Tiago Queiroz/Estadão e Rodrigo Gazzanel/Agência Corinthians
Tiago Queiroz/Estadão e Rodrigo Gazzanel/Agência Corinthians

Cássio e Volpi: os paredões que podem decidir a final Corinthians x São Paulo

Especialistas em pênaltis, goleiros aparecem como candidatos ao posto de astro da decisão que acontece neste domingo

Daniel Batista e João Prata, O Estado de S.Paulo

20 de abril de 2019 | 04h30

Um dos jargões do futebol é que um grande time começa por um grande goleiro. Cássio já mostrou seu valor no Corinthians enquanto Tiago Volpi ainda tem um caminho a seguir no São Paulo. Mas ambos tem uma virtude que pode fazer uma enorme diferença na decisão amanhã: são pegadores de pênalti. Como equilíbrio e falta de gols se tornou algo rotineiro na reta final do Estadual, admitir a possibilidade deles fazerem a diferença na decisão não é algo difícil de acontecer.

Como empataram sem gols no primeiro jogo, domingo passado, uma nova igualdade no placar e a disputa pelo título será em cobranças de pênaltis. Foi por meio das penalidades que o Corinthians passou pela Ferroviária (quartas de final) e Santos (na semifinal) e que o São Paulo superou o Palmeiras. Sempre com os dois goleiros aparecendo bem. 

Cássio tem 18 pênaltis defendidos pelo Corinthians desde 2012, quando chegou ao clube. Neste ano, ele pegou quatro, sendo dois contra o Racing, pela Copa Sul-Americana, e mais dois diante da Ferroviária. 

“Trabalho de pênaltis não é de agora, é de anos atrás, como era com o Mauri (Lima, ex-preparador de goleiros do Corinthians). Deixo mais a cargo dos treinadores de goleiro, eles cuidam dessa situação para mim, me ajudam, me deixam a par, com os vídeos, até para eu não perder o foco. Espero que o título saia no tempo normal. Se não for para os pênaltis, será melhor”, comentou Cássio.

O goleiro corintiano também analisou a diferença entre os finalistas. Apesar de o São Paulo estar apostando em jogadores da base, como Luan, Igor Gomes e Antony, ele destacou que o time tricolor conta também com jogadores bastante experientes, como Hernanes e Nenê. “O time do São Paulo é uma mescla, em cada posição tem um ou dois jogadores experientes. Neste momento, os mais velhos devem passar coisas positivas para os mais novos. Temos que aproveitar a nossa atmosfera, nossa torcida vai apoiar os 90 minutos e temos que dar a vida em campo, fazer o melhor, se não der na técnica temos que sair esgotados, como a gente vem fazendo”, disse.

Tiago Volpi e a fama de ser pegador de pênaltis

Tiago Volpi chegou ao São Paulo com a fama de pegador de pênaltis. Com a camisa tricolor, fez a diferença na disputa contra o Palmeiras, ao defender as cobranças de Ricardo Goulart e Zé Rafael. Antes, no Querétaro, pegou 11 cobranças entre 2015 e 2018, quando defendeu o clube mexicano.

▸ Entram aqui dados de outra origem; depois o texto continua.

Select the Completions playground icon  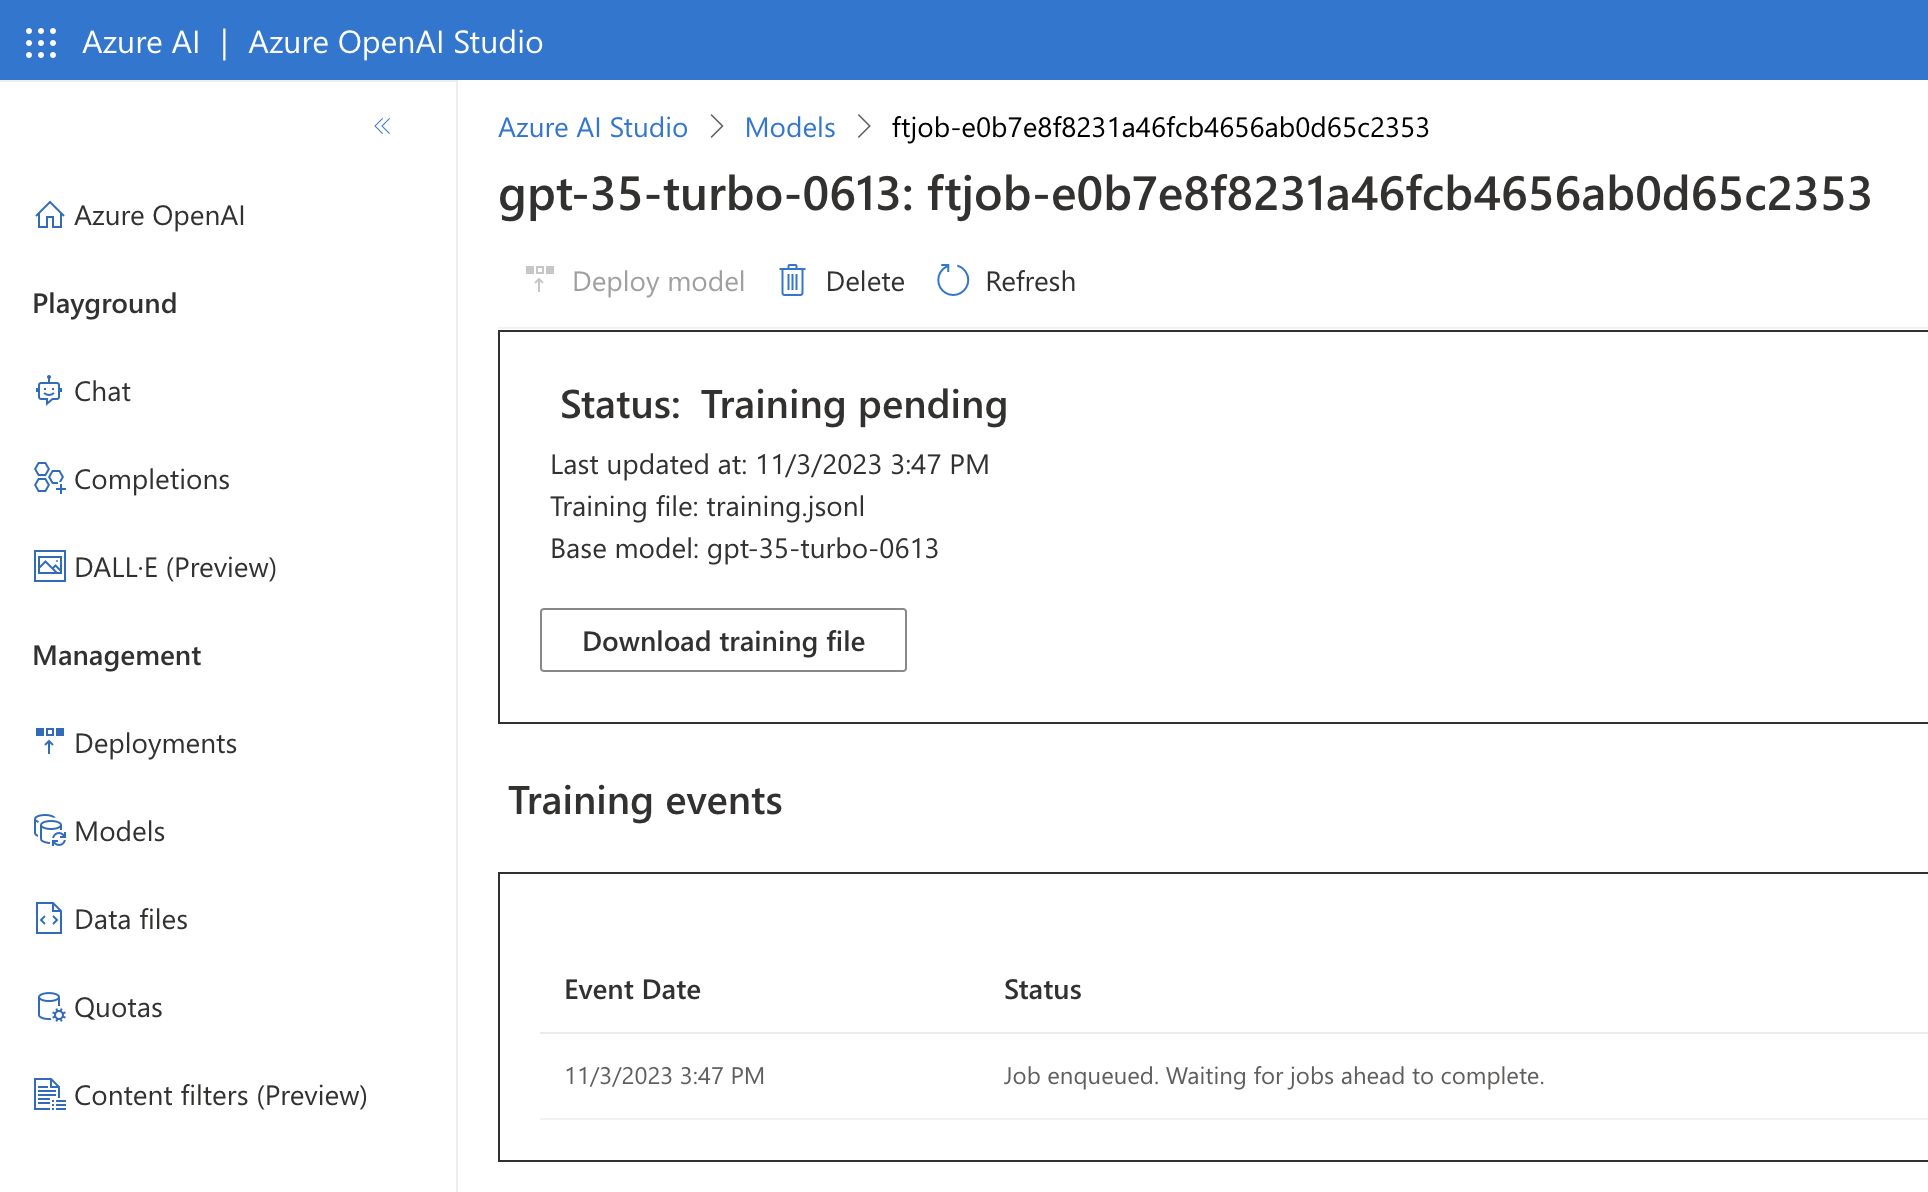[x=47, y=479]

Logo após a disputa de pênaltis com o Palmeiras, Cuca brincou com o fato do goleiro ter pego duas cobranças, mas ter desperdiçado o seu chute, defendido por Fernando Prass.  “Volpi quase mata todo mundo, né? Estava sendo herói, dali a pouco seria vilão e acabou que foi herói de novo. Gosto de emoção, mas não precisava de tanto” comentou.  

Na sexta-feira, mais sério, o treinador contou que o São Paulo treinou e treinará ainda mais hoje, cobranças de pênaltis para não depender apenas das defesas de seu goleiro. “Sempre treinamos batidas de pênalti e meus analistas pegam as estatísticas e têm o aproveitamento de cada um. Treinamos bem contra o Palmeiras e estamos bem agora também”, garantiu o treinador são-paulino.

Ao contrário de Cássio, nome já consolidado na história do Corinthians, a conquista do Paulistão para Volpi teria um sabor especial, pois seria o primeiro goleiro a conquistar um título oficial pelo time desde a aposentadoria de Rogério Ceni e seria um importante passo para ele escrever seu nome na história do clube. Vale lembrar que o goleiro está por empréstimo até dezembro na equipe do Morumbi. Ele ainda está vinculado ao Querétaro.